Collected data entries:
▬▬▬▬▬▬▬▬▬▬

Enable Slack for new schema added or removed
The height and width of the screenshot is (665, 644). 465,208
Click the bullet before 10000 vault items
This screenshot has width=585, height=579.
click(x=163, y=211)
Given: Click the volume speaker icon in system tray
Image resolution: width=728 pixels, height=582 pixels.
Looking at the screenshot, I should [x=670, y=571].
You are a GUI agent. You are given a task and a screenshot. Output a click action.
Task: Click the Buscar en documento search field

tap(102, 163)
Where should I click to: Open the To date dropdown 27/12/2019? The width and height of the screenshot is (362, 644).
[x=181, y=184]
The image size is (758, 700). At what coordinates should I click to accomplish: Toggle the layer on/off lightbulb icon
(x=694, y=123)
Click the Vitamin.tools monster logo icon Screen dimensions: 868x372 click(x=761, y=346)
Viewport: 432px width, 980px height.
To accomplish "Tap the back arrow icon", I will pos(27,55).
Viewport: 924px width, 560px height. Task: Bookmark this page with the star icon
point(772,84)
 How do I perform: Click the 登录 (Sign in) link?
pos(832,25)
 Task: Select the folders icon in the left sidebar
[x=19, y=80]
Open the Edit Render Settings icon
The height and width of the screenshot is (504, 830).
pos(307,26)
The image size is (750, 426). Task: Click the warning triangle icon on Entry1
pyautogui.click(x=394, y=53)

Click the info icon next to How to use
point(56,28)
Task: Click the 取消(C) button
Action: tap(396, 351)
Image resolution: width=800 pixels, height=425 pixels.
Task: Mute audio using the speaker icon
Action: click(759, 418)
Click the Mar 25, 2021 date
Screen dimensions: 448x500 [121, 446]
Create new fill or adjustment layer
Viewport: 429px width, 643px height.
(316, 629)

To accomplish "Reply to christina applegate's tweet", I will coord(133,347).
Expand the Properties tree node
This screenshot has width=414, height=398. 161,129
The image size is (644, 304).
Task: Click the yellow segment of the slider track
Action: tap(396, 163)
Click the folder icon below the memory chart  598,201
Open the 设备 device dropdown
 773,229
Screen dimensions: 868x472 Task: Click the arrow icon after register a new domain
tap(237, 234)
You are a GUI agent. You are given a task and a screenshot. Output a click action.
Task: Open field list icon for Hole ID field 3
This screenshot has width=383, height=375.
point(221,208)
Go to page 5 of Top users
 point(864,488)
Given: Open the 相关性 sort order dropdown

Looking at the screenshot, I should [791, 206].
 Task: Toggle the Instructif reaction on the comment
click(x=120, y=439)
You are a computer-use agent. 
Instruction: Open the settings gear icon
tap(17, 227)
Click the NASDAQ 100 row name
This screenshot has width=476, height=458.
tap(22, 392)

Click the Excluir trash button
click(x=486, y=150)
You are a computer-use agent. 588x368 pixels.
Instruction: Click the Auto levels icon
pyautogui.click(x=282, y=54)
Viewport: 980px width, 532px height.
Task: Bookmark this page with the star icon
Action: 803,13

▬▬▬▬▬▬▬▬▬▬

HOW TO COMPLETE THIS TASK. Your response should contain each line of the entries above that holds the string "will".

ANSWER BOX.
To accomplish "Tap the back arrow icon", I will pos(27,55).
To accomplish "Reply to christina applegate's tweet", I will coord(133,347).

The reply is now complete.